The browser app also comes with a new feature that’s supposed to help block those pesky cookie consent pop-ups that appear when you first open a website. DuckDuckGo says it will clear them on 50% of sites, while automatically selecting the option that blocks or minimizes cookies that follow you. Allison Goodman, senior communications manager at DuckDuckGo, said The edge that the company plans to increase this coverage “significantly” as the beta progresses.
You will also have access to a privacy feed that appears on the DuckDuckGo homepage. It’s a bit like the privacy report on Safari’s homepage, but instead of just showing how many trackers it’s blocked, it breaks down the tracking by site and lets you clear the data on each one. Additionally, DuckDuckGo will not load content on sites – like Facebook – that place trackers in embedded content. It will instead show a notification that will alert you to the tracking and ask if you want to continue.
Some other goodies include a built-in password manager (which DuckDuckGo says it’s working on bringing to the mobile app), the ability to import passwords, history, and bookmarks from other browsers. , as well as its Smarter Encryption tool which directs you to sites that more often use encrypted HTTPS connections. DuckDuckGo also says it stores your bookmarks, history, and passwords locally, and the company can’t access this information.
As we noted in our first post about DuckDuckGo’s new browser, DuckDuckGo for Mac doesn’t fork out an existing browser like Chrome. It is built from the rendering engine used by Safari, also known as WebKit. Because of this, DuckDuckGo claims its browser is faster than Chrome “on certain graphics performance” measured using the MotionMark 1.2 benchmark, and it says it uses 60% less data than Chrome (which we all know be a RAM pig).
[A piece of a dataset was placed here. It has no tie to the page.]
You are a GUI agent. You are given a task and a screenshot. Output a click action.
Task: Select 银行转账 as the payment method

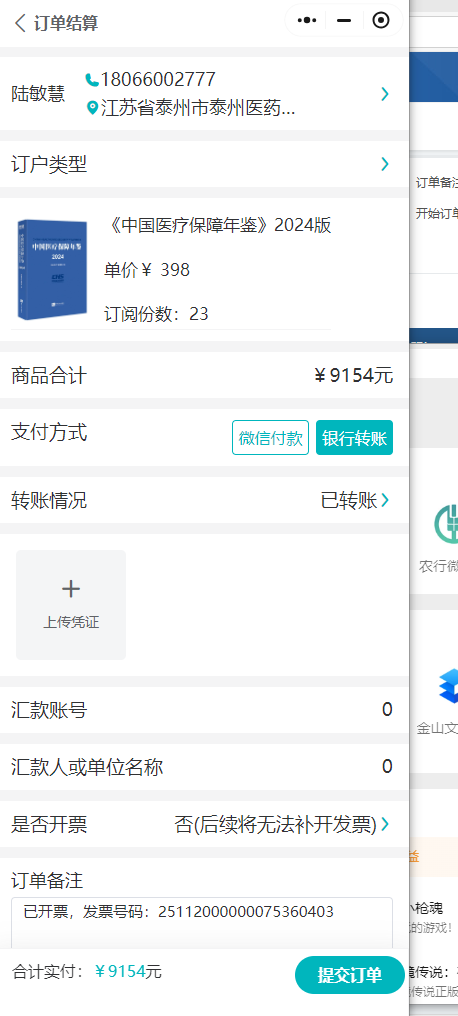pos(354,438)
“Beyond rendering, all code is ours – written by DuckDuckGo engineers with privacy, security, and simplicity in mind,” said Beah Burger-Lenehan, senior product manager for DuckDuckGo, in the post. “It means we don’t have the dirt and clutter that has built up in browsers over the years, both in code and design, giving you a modern look and faster speed.”
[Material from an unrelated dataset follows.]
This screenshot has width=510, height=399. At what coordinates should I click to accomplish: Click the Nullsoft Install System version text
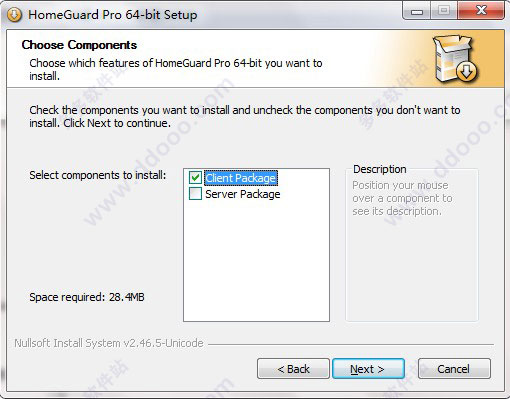109,343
To join the browser waitlist, download (or update) the DuckDuckGo app on mobile. Next, head to Settings and select the DuckDuckGo for Desktop option under the Privacy section. You’ll have to wait to receive a notification from the app, which will contain an invite code and a link you can use to download the browser to your Mac. DuckDuckGo says it’s currently allowing people to access the beta in waves.
As for Windows, DuckDuckGo says an app – built using the operating system’s default Chromium-based Edge renderer – is “coming soon”. DuckDuckGo also hopes to bring its browser to Linux in the future, but says it’s primarily focused on Windows and Mac for now.
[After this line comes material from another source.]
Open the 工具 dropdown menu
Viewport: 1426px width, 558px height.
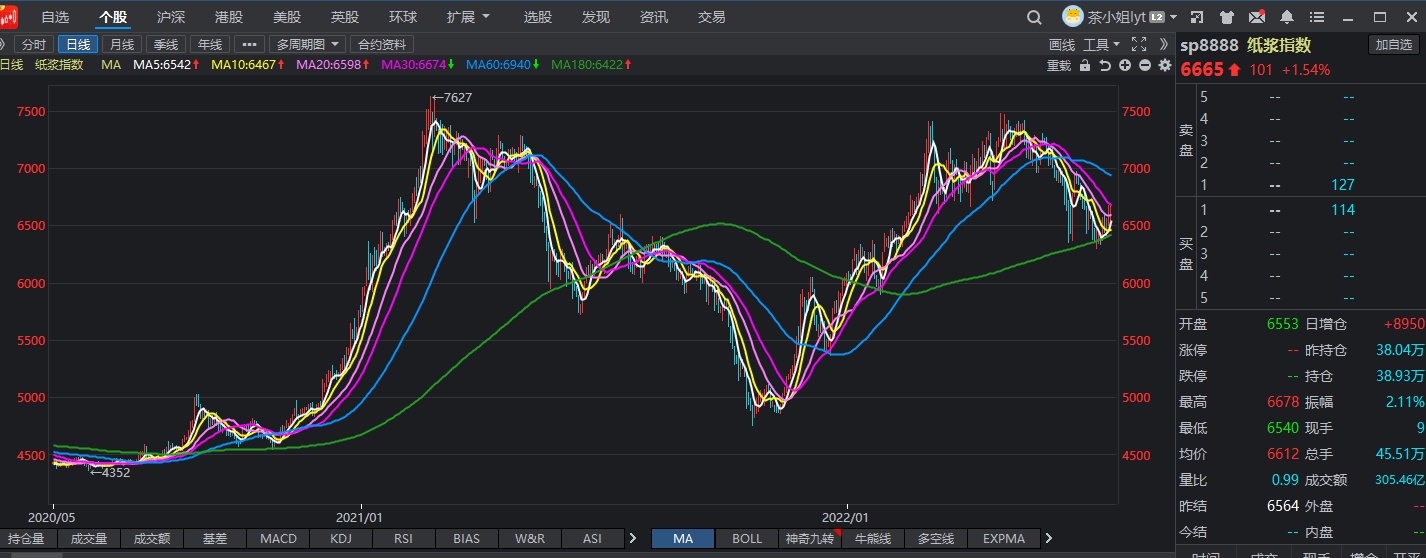pos(1101,44)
The one thing I’m really looking forward to with DuckDuckGo’s new browser, however, is its cookie consent blocker (which it will hopefully bring to mobile at some point). I’m curious to see how many notifications it can really block, and whether it has a performance impact. There’s also the question of how DuckDuckGo’s browser compares to Brave, a Chromium fork already available on Mac, Windows, and Linux that offers some of the same ad and tracker blocking capabilities.
Updated April 12 at 12:40 p.m. ET: Update to add that DuckDuckGo plans to expand its cookie consent blocker beyond 50%.